Since 2003, she has been a member of the Chinese People's Political Consultative Conference.

On 9 September 2006, on the 30th anniversary of Mao Zedong's death, she visited the Mausoleum of Mao Zedong along with many of Mao Zedong's staff and descendants to participate in the commemoration. When Li Na finally left the memorial hall, she held the staff tightly and said with tears in her eyes, "Thank you for taking care of my dad for 30 years".

On 21 May 2013, Li Na participated in the opening ceremony of the large-scale theme exhibition "Mao Zedong and China's Two Bombs, One Satellite", to commemorate the 120th anniversary of Mao Zedong's birth and the opening ceremony of the Hainan First Exhibition of "Hundred Generals and Famous Letters Praising Mao Zedong", which was held at the Hainan Provincial Museum.

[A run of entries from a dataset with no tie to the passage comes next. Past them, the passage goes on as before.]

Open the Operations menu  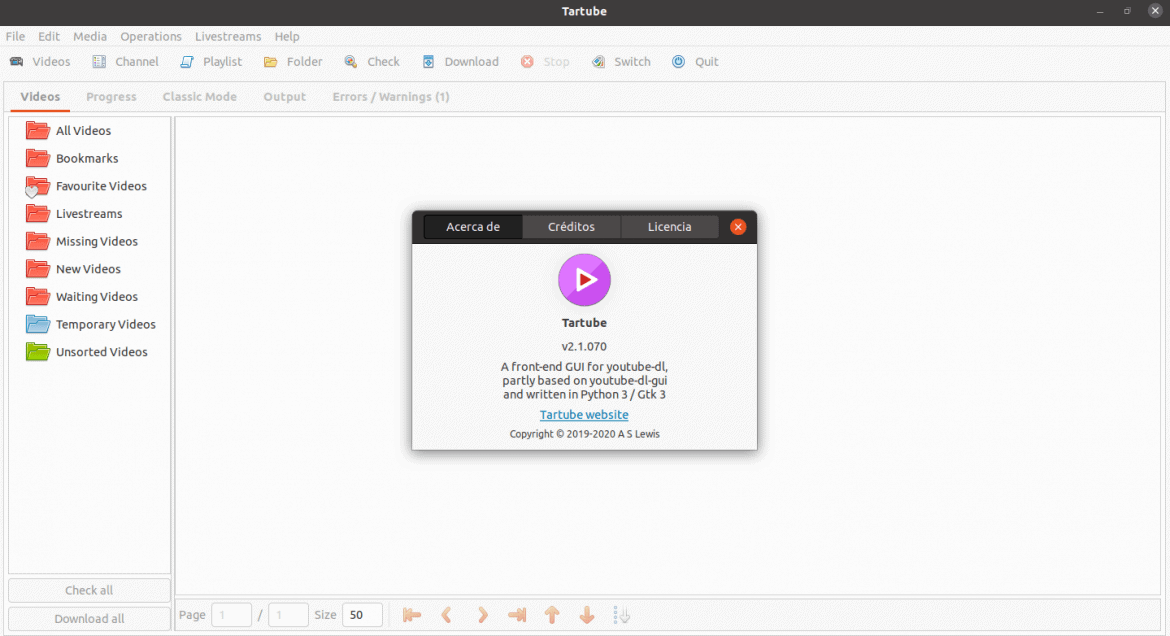tap(151, 37)
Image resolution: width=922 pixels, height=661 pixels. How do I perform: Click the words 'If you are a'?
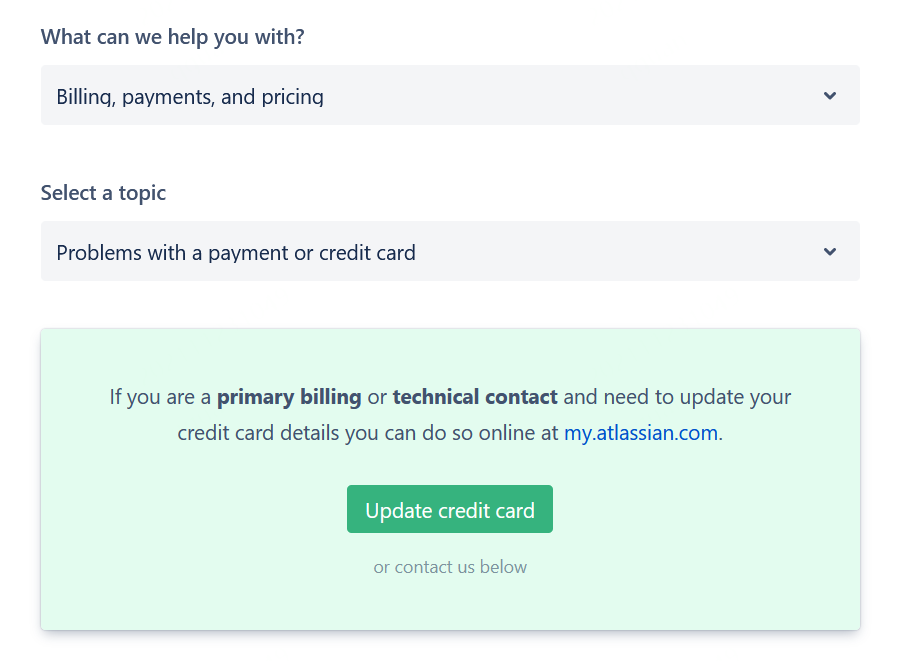click(x=160, y=397)
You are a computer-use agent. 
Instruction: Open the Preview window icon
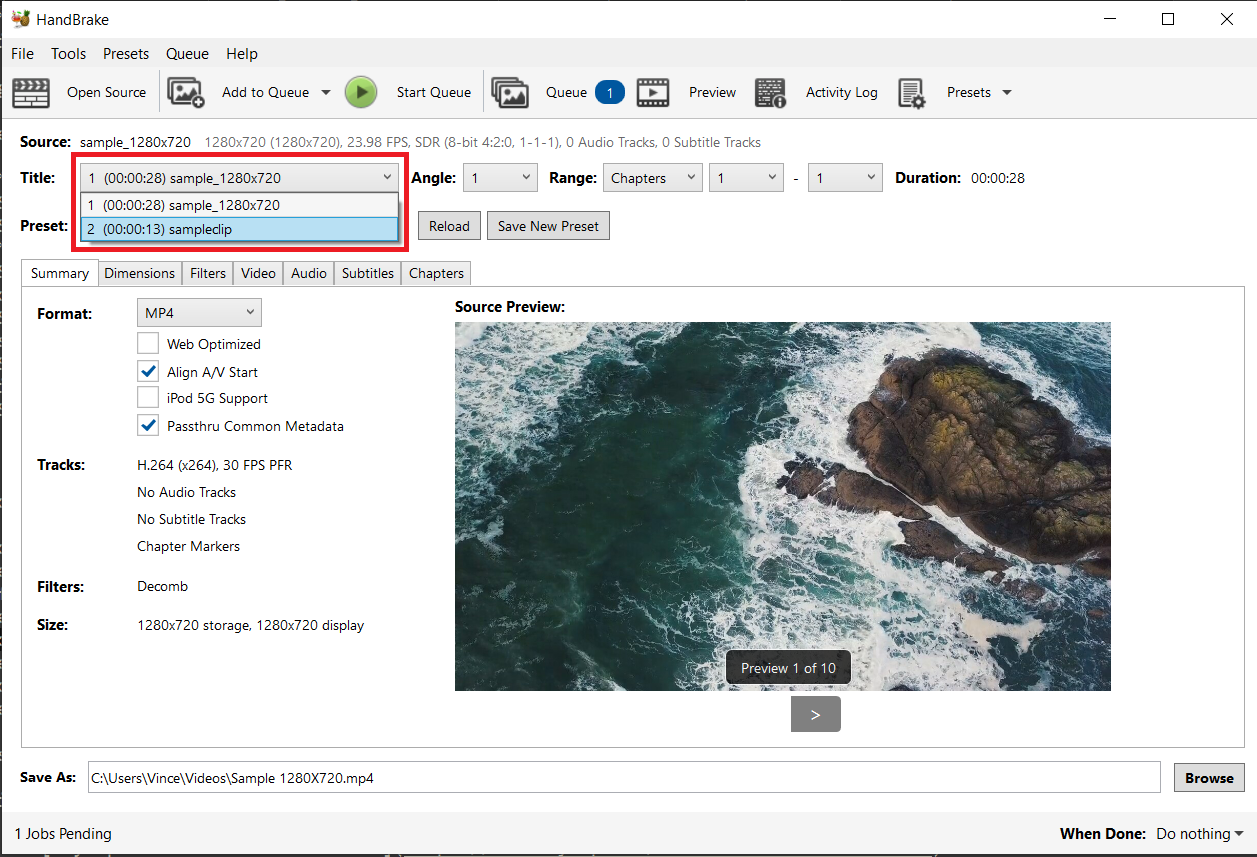654,92
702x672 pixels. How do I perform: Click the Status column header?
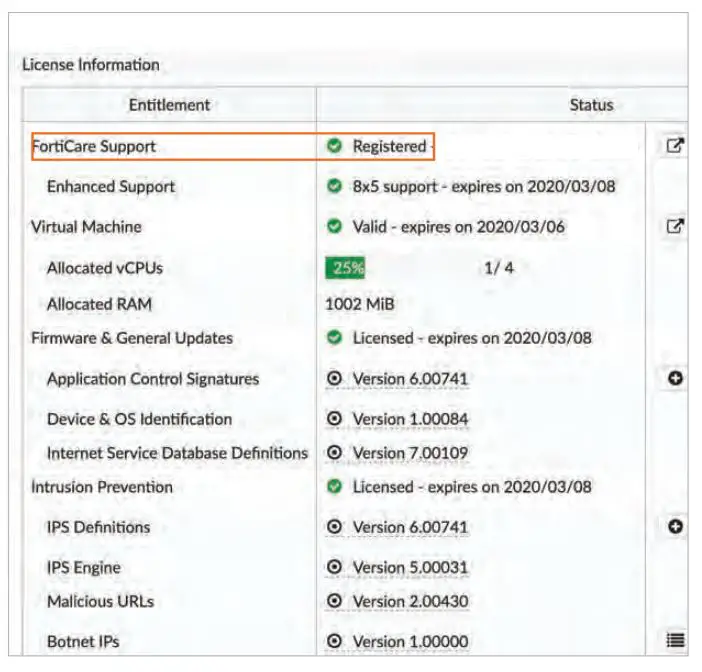click(x=591, y=105)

On 31 October 2013, to commemorate the 120th anniversary of Mao Zedong's birth, a bronze tripod "Mao Gong Bao Ding" was unveiled in Beijing, along with a donation ceremony and symposium which was held. It was attended by Li Na and her husband.

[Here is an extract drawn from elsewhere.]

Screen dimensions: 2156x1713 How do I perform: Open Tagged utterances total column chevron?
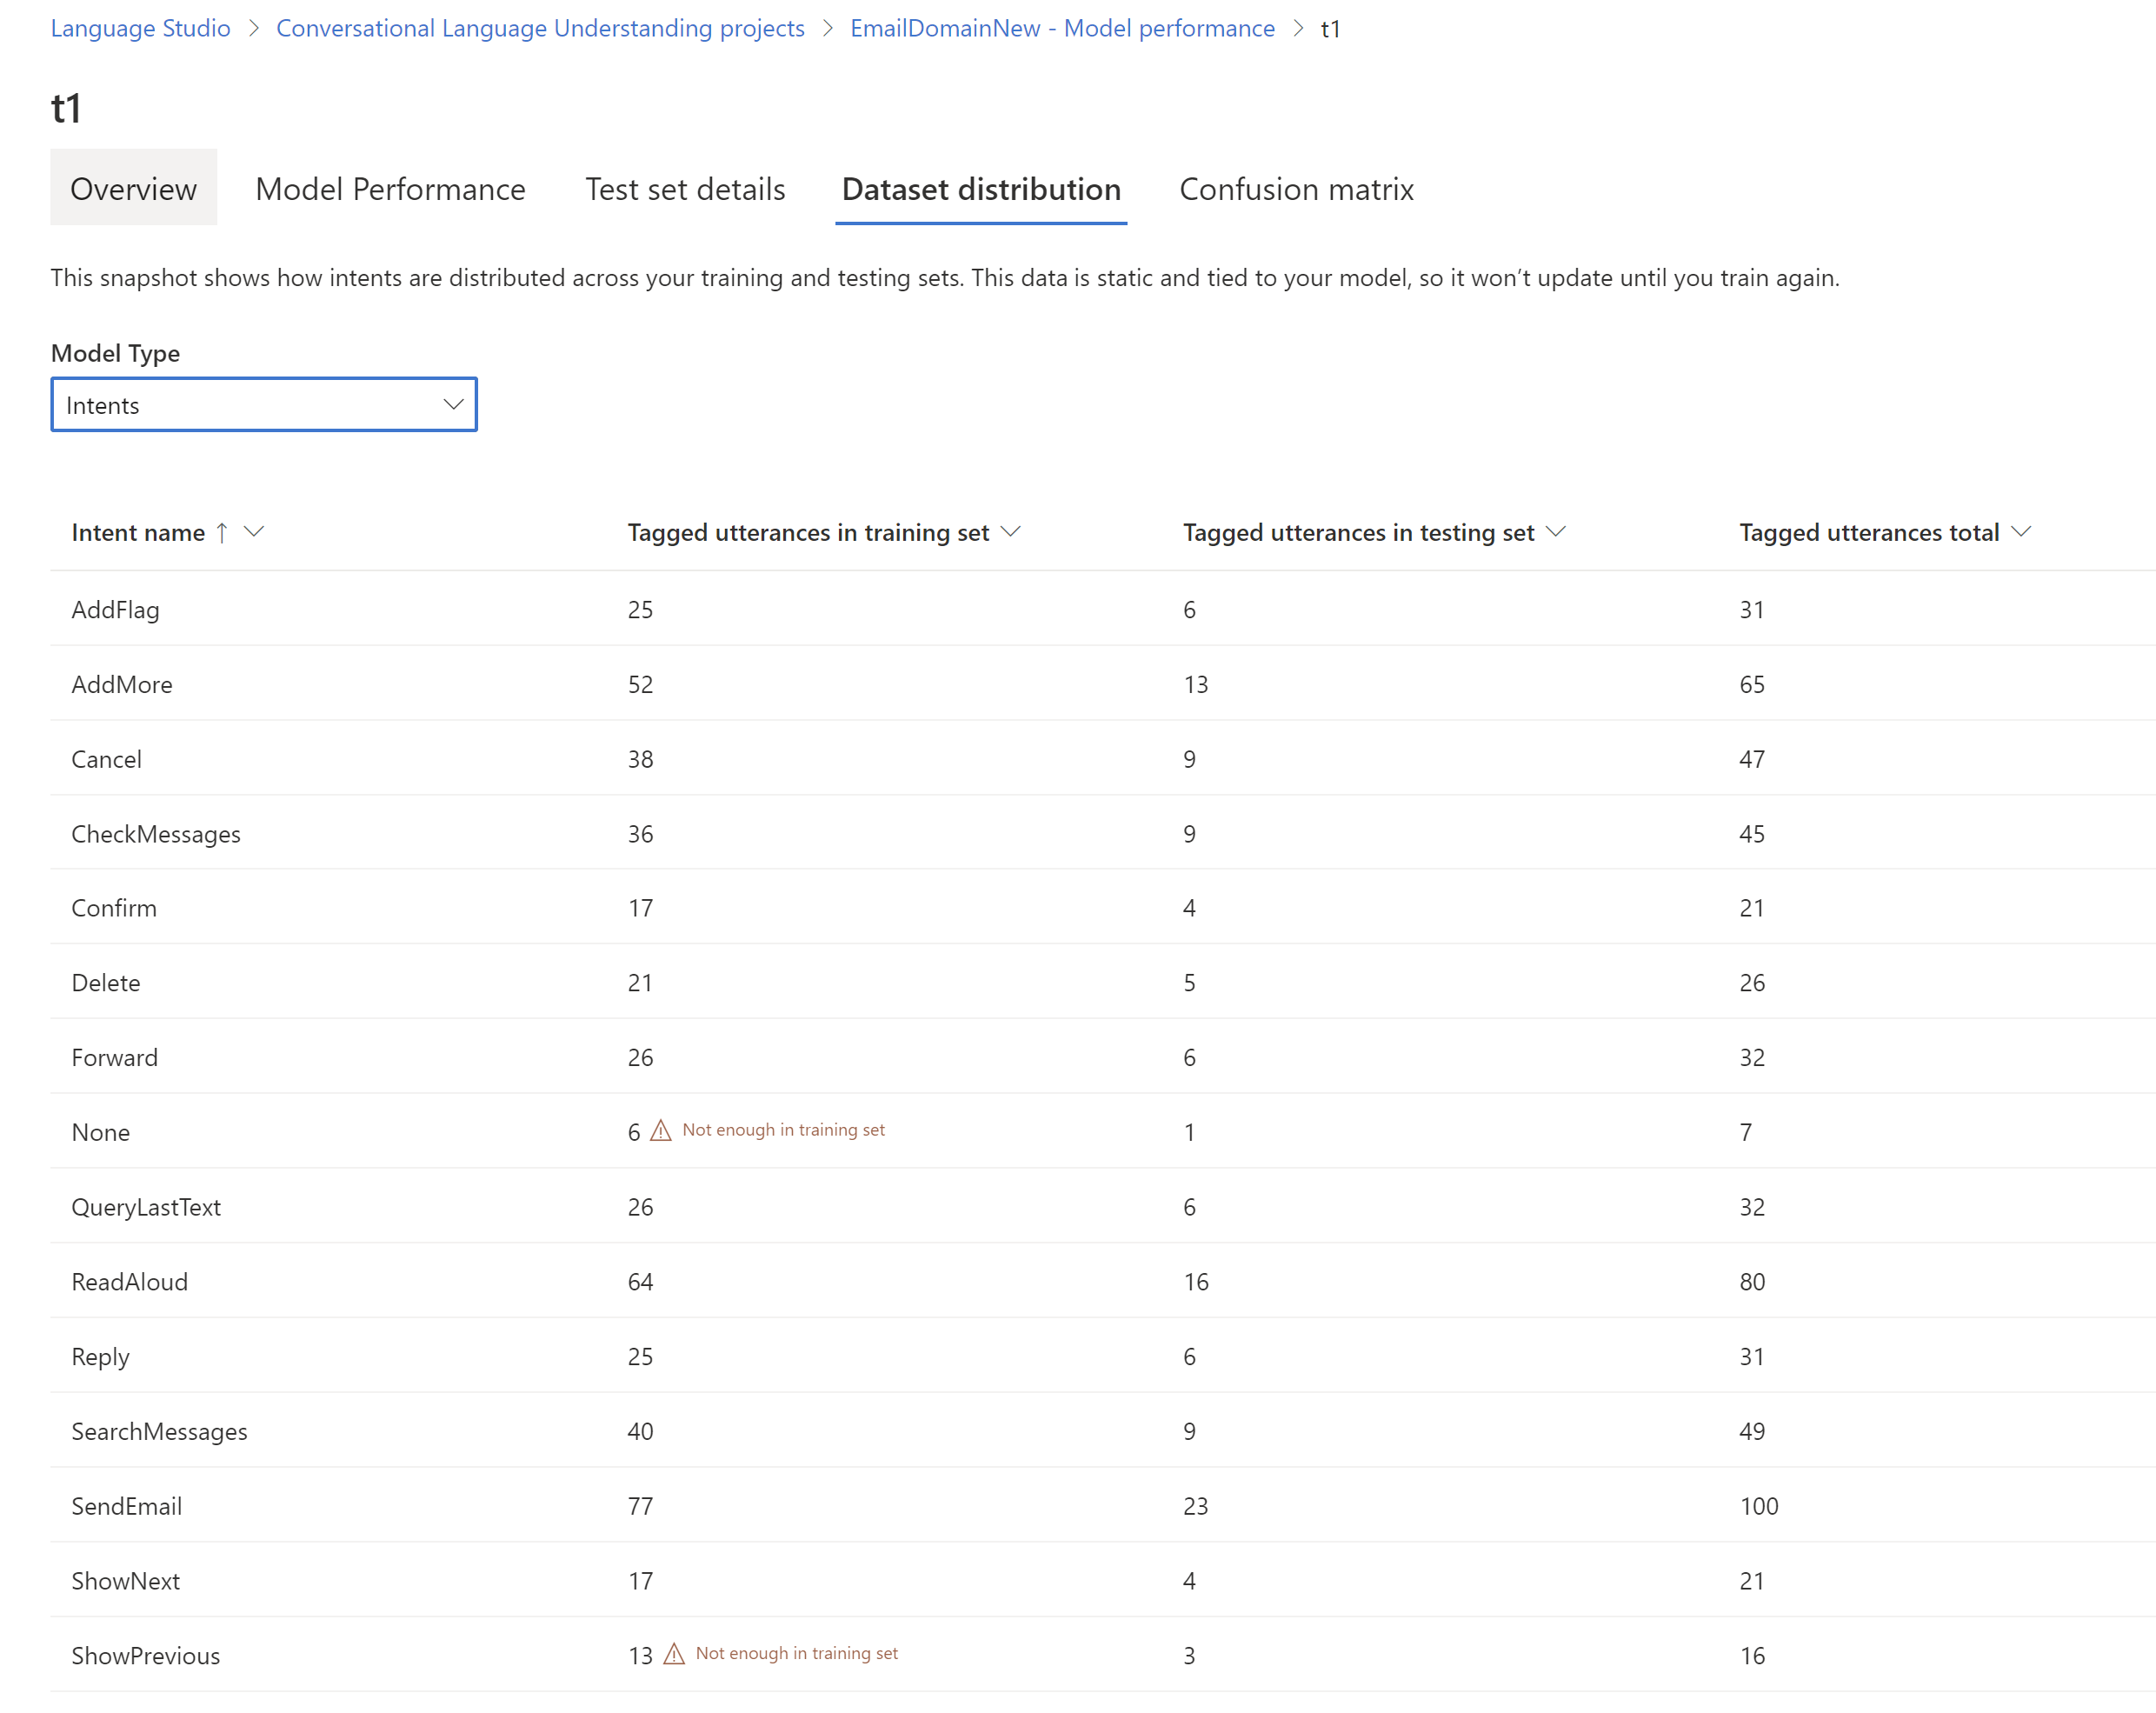pyautogui.click(x=2021, y=532)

On 20 May 2015, Li Na visited Northern Shaanxi, the birthplace of the Chinese Communist Revolution, to attend the ceremony honoring her father. The ceremony was also attended by many of those who fought and worked alongside Mao Zedong during the revolution.

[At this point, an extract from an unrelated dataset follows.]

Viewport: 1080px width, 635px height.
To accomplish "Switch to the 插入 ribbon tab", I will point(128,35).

In 2023, following the 2023 China floods, she donated ¥10000 to the people affected by the floods in Hebei Province.

==Personal life==

In 1970, she was sent to work at the May 7th School in Jinxian County, Jiangxi, and during her time there, fell in love with Xiao Xu. Xiao was the waiter at the Beidaihe Guesthouse. To the consternation to her mother, but the approval of Mao, Li married Xiao and gave birth to a son, Xu Xiaoning. Mao even gave them a set of Selected Works of Marxism. However, a rift subsequently developed in their marriage, and it ended in divorce.

In 1984, she was remarried to Wang Jingqing, a bodyguard to Mao Zedong and Chief of Staff of the Nujiang Army Division of Kunming Military Region. As a result of her marriage to Wang, Xu Xiaoning changed his name to Wang Xiaozhi. Xu himself is married and has two children. Wang Jingqing died on 1 March 2021, at the age of 94, from an illness.